§ **Brief**
Some lines in the material below hold the word "agent". Copy all of them.

§ **Exercise data**

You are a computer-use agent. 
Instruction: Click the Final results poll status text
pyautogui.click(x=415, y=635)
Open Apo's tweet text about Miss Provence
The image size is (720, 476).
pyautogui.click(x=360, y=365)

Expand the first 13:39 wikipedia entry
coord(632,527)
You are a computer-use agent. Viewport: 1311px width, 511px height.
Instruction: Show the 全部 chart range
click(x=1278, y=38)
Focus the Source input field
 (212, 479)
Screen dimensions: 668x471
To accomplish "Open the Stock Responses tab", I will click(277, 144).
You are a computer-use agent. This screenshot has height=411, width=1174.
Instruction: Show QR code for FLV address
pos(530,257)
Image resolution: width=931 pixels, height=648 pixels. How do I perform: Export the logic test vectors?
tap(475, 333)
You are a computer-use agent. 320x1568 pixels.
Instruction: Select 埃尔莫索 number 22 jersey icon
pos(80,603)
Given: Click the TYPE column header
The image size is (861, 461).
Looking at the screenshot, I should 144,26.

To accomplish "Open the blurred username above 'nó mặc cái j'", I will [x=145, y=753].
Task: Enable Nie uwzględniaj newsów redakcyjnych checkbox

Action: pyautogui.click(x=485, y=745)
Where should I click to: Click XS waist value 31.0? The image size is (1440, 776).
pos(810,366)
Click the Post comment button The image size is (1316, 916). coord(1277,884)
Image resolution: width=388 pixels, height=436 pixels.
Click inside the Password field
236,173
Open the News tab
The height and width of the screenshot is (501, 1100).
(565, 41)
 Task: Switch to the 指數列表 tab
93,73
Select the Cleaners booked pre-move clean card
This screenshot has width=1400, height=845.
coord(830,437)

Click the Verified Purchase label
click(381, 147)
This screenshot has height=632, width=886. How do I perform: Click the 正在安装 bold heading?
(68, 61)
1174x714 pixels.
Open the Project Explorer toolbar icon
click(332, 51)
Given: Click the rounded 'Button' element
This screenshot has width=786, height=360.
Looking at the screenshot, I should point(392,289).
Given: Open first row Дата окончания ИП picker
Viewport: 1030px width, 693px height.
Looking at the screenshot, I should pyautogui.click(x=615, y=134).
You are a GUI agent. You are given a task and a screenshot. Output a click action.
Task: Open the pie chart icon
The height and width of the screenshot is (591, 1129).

§ **Completed task**
You are a computer-use agent. 
You are a computer-use agent. Viewport: 1311px width, 511px height.
You are a computer-use agent. This screenshot has height=411, width=1174.
You are a computer-use agent. 320x1568 pixels.
You are a GUI agent. You are given a task and a screenshot. Output a click action.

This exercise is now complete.